Vergossene oder geschlossene Module wie fast alle DC/DC-Wandler und einige Netzteile, enthalten keine internen Schmelzsicherungen, da vorübergehende Fehler sonst den Tausch des gesamten Moduls erfordern. Hier sind externe Sicherungen einzuplanen. Als Faustregel ist als Nennstrom der Sicherung ein Wert zu wählen, der das 1,5- bis 2-Fache des maximalen Eingangsstroms der Stromversorgung beträgt. Anwendungen mit einzelnen Netzteilen sollten Sicherungen mit träger, redundante Stromversorgungen dagegen mit flinker Charakteristik haben.

Auch zwischen voneinander isolierten Bereichen einer Stromversorgung, z.B. Eingang zu Gehäuse oder Ausgang, fließen geringe Ableitströme (gemessen bei Nominalspannung): Im Netzteil überwiegend an der Primärseite zur Schutzerde.

Zu hohe Ableitströme können bei fehlender Erdung gefährlich für die Bediener sein.

Grenzwerte sind in Normen (CE, EN, UL, CSA) festgelegt. Speziell für Medizingeräte werden besonders geringe Ableitströme gefordert. Gleichspannungswandler dafür geben den Ableitstrom an, auch Leckstrom bezeichnet.

Die EMV-Eigenschaften und ihre Relevanz

Stromversorgungen sind nach gesetzlichen Grenzwerten ausgelegt. Leitungsgebundene oder abgestrahlte Störaussendungen sind nach Normen wie EN 55011/32 in Klassen eingeteilt. Hochwertige Geräte übertreffen die beste Klasse B um 3 dB und mehr.

Die EMV-Eigenschaften einer Stromversorgung in der Praxis können abhängig von vielen unterschiedlichen Einflüssen stark von den Laborwerten abweichen.

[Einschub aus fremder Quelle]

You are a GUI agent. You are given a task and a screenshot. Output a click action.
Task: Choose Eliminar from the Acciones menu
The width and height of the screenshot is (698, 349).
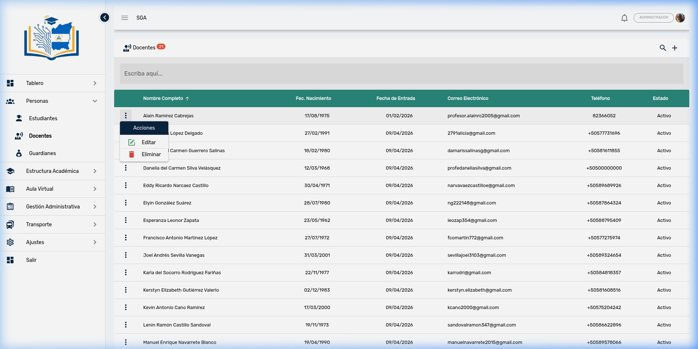pyautogui.click(x=151, y=154)
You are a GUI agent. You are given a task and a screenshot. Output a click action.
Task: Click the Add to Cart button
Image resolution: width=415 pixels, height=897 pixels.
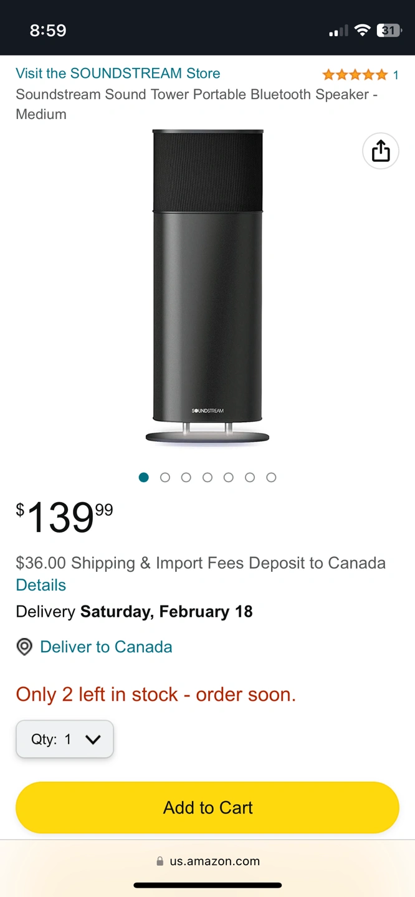tap(208, 807)

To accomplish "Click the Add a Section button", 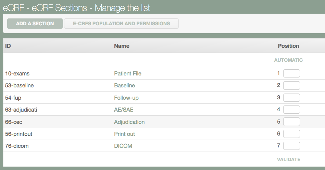I will click(35, 24).
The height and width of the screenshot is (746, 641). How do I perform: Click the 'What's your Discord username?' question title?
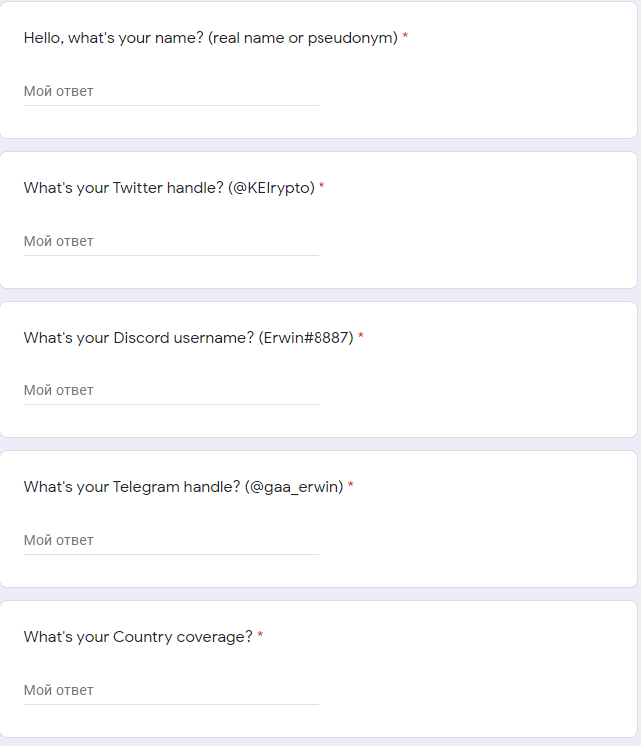click(138, 338)
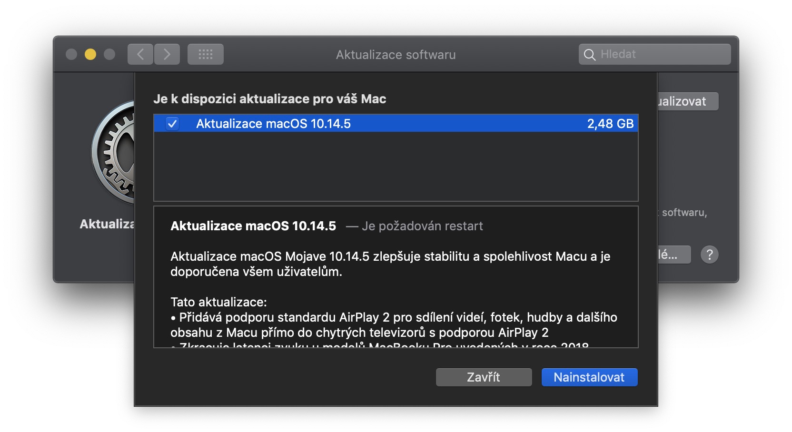This screenshot has width=792, height=432.
Task: Show all preferences via grid icon
Action: [205, 54]
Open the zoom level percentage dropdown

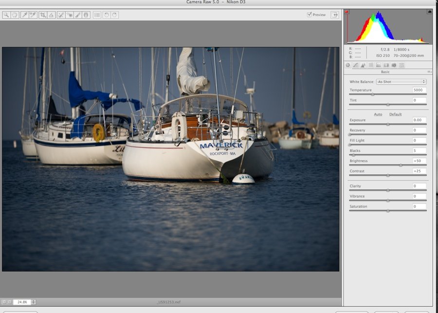pyautogui.click(x=33, y=302)
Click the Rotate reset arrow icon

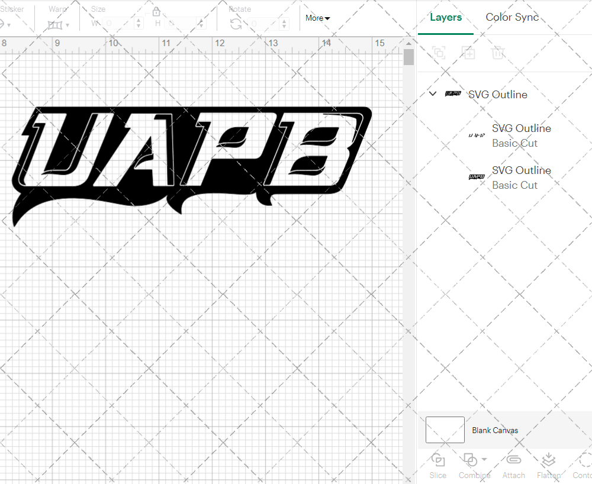coord(236,23)
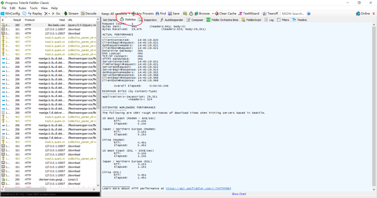377x198 pixels.
Task: Click the Clear Cache button
Action: [225, 14]
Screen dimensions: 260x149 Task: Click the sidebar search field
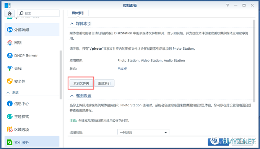pyautogui.click(x=38, y=13)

Beispiele dafür sind mechanische Faktoren (Abschirmung, Ort und Ausrichtung der Bauelemente), Beschaltung (Filter, Ausgangslast, Eingangsschwankungen) oder Umgebungsfaktoren (Temperatur, Leistungskonstanz).

Wenn EMV-Eigenschaften für den Einsatzzweck entscheidend sind, sollten Herstellerangaben nur als Leitfaden dienen und durch gründliche Tests in der Endanwendung ergänzt werden.

Festlegung der verschiedenen Ausgangsspezifikationen

Einige Stromversorgungen lassen die Ausgangsspannung trimmen, meist nur des ersten Ausgangs. Übliche Einstellbereiche der Ausgangsspannung sind ±10%. Programmierbare Netzteile oder Labornetzteile umfassen den Bereich von Null ab bis zur Nominalspannung.

Der maximale Ausgangsstrom oder Nennstrom kann dauerhaft aus einem Ausgang gezogen werden, ohne eine Stromversorgung zu schädigen oder Schutzschaltungen auszulösen. Bei der Wahl einer Stromversorgung sollte ein Sicherheitsspielraum von 15% bis 20% einkalkuliert werden, damit dieser Wert sicher nicht überschritten wird.